Conquer Signal and Power Challenges When Implementing GDDR6 Interfaces
Members can download this article in PDF format.
What you’ll learn:
- Issues in GDDR6 design.
- In-design analysis for signal integrity and power integrity.
- Innovative workflow for GDDR6 design and analysis.
Graphics processing units (GPUs) and graphics double-data-rate (GDDR) memory interfaces are essential to graphics cards, game consoles, high-performance computing (HPC), and machine-learning applications. Signal integrity (SI) and power integrity (PI) are becoming intertwined with the thermal issues caused by ultra-fast data-transfer rates, ultra-low-voltage swings, and high-density GDDR6 designs that are often implemented on silicon interposers.
This article describes how power-aware SI analysis and thermal-aware PI analysis are used as part of a system design and signoff methodology for GDDR6 designs. Such designs enable data-transfer speeds of over 665 GB/s today and will continue to support such speeds of well over a terabyte per second (TB/s) in next-generation GDDR interfaces.
What is GDDR6?
GDDR is an evolving interface used for many electronic applications. It’s typically used in graphics-intense applications such as gaming consoles and graphic cards. However, usage of GPUs has progressed to other applications today because of the high bandwidth, enabling high-performance applications such as machine learning (ML), artificial intelligence (AI), graphics, advanced driver-assistance systems (ADAS) for automobiles, and high-performance computing (HPC).
As more companies invest in heterogeneous integration of semiconductors to address these next-generation applications featuring GDDR6 interfaces, they look to partner with an intellectual-property (IP) provider for the GDDR6 memory controller.
Key Issues to Consider in GDDR6 Design
As DDR interfaces have evolved, setup-and-hold checks are no longer the sole approach used in checking the interface timing compliance. While still part of the process, timing is now managed through various mask requirements. Figure 1 shows a mask used for the data bus. There are multiple mask checks to examine the relationship between address, control, and data, and the various strobes/clocks used to latch the signals both at the rising and falling edge of the clock/strobe.

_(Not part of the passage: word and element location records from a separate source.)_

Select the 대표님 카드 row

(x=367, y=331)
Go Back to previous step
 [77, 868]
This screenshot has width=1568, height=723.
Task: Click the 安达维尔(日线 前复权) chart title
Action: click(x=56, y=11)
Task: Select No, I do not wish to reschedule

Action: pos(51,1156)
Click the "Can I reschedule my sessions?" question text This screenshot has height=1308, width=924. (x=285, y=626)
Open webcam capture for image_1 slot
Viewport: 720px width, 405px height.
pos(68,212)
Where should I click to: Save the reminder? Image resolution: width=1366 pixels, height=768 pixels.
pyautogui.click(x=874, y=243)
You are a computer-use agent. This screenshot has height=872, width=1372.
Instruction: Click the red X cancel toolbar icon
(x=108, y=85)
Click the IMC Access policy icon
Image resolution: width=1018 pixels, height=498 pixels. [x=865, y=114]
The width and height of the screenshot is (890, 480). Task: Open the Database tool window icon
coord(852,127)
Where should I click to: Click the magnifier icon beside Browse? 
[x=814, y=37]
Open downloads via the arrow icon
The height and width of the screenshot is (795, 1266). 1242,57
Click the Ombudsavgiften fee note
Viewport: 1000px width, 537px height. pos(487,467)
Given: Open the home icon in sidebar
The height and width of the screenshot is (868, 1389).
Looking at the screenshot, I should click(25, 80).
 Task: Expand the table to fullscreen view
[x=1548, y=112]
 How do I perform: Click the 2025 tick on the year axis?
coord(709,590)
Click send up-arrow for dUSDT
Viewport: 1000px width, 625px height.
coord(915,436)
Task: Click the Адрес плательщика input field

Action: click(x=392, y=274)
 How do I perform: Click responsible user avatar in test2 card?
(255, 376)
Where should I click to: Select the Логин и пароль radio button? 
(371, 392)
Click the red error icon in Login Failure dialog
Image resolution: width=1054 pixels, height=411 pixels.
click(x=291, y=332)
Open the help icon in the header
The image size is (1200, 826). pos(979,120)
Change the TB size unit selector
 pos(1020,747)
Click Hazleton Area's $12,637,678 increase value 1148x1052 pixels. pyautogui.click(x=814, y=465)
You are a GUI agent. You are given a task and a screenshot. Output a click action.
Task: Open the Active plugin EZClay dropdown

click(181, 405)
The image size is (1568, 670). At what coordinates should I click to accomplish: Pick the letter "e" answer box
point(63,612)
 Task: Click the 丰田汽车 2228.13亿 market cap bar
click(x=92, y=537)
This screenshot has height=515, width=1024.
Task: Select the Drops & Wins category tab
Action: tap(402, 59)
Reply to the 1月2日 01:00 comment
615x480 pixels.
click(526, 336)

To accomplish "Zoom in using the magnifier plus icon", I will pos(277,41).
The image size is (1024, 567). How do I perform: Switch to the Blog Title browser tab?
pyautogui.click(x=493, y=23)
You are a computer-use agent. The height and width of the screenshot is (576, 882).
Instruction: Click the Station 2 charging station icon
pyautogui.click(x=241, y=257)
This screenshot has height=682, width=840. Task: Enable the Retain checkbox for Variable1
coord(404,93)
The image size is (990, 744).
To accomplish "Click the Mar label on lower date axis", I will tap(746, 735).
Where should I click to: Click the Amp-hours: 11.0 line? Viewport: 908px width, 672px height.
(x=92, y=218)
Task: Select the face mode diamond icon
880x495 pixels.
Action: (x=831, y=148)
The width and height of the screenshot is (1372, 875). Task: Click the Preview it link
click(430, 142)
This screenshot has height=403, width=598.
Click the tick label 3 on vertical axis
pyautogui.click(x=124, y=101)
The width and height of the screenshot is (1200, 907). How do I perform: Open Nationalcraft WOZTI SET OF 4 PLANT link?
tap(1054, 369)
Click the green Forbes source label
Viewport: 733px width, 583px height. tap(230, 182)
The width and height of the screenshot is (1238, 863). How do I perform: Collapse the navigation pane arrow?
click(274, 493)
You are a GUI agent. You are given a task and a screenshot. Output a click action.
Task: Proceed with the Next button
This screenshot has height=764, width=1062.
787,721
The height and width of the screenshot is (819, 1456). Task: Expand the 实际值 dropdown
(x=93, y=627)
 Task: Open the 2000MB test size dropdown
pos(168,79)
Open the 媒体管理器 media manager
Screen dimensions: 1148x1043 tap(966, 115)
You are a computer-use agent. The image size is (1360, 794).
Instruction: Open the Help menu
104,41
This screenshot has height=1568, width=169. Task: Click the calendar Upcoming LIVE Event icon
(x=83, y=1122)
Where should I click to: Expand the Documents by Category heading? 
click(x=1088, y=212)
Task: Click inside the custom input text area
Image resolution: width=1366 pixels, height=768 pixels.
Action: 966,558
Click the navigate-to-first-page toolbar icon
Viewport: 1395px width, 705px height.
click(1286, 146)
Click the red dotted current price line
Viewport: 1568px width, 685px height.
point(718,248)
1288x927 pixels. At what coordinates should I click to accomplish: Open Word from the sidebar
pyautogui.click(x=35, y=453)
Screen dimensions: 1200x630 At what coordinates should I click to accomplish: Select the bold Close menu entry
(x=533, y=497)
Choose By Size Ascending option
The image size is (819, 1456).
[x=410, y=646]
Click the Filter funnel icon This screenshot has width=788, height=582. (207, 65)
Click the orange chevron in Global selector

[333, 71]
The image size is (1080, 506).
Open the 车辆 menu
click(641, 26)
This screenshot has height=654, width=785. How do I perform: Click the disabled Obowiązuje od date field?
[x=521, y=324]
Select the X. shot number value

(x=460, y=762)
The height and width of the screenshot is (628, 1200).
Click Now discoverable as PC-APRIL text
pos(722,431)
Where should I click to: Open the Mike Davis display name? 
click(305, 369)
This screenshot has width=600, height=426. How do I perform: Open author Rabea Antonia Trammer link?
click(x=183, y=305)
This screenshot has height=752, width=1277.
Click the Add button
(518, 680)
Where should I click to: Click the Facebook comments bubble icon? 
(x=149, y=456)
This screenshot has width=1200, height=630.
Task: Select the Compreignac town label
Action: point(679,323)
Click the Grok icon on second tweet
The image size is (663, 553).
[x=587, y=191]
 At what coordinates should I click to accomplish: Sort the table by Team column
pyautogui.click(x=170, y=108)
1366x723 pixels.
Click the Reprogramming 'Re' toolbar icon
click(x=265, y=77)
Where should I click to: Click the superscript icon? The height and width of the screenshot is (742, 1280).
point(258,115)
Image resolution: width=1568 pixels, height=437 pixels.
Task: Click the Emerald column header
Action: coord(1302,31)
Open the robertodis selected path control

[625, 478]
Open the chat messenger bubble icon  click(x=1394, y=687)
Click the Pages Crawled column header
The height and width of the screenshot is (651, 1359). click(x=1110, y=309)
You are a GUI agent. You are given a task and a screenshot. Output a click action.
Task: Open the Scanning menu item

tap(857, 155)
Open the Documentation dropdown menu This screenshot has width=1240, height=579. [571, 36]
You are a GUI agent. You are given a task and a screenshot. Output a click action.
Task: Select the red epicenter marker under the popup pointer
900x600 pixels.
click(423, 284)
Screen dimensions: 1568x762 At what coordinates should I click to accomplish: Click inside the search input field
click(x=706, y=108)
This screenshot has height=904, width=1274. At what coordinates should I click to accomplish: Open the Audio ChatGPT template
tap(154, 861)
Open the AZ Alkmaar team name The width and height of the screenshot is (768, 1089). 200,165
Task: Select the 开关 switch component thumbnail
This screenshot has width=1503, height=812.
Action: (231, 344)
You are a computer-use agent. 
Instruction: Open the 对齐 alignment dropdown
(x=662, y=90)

One of the changes with GDDR6 compared to previous versions of GDDR is that a data inversion now exists for both the data bus (DBI) and command/address bit inversion (CABI), which reduce the number of signals that need to switch simultaneously. This results in a reduction in simultaneous switching noise (SSN), which in turn cuts down on bit errors, ensuring that GDDR6 interfaces achieve the required bit error rate (BER).
Accurate simulation of the latest GDDR data-transfer speeds requires that both the controller and memory devices support modeling of feed-forward equalization (FFE), continuous-time linear equalization (CTLE), and decision feedback equalization (DFE) with input/output buffer information specification (IBIS) algorithmic-modeling-interface (AMI) models.
In-Design Analysis
GDDR6 design requires an exhaustive signoff process, but design teams can advance through the signoff stage faster by using in-design workflows early in the design process. In-design analysis complements a constraint-driven flow.
Constraints provide rules that designers must follow, but in-design analysis delivers simulation engines to the designer while they’re in the process of layout out their design. This enables design teams to find problems earlier in the design cycle, which in turn means less time spent in the exhaustive signoff analysis stage.
Designers of memory interfaces like GDDR6 must pay close attention to both impedance discontinuities and return-path quality. Figure 2 illustrates the electrical-rule-check (ERC) screening technologies that can be performed during the PCB design.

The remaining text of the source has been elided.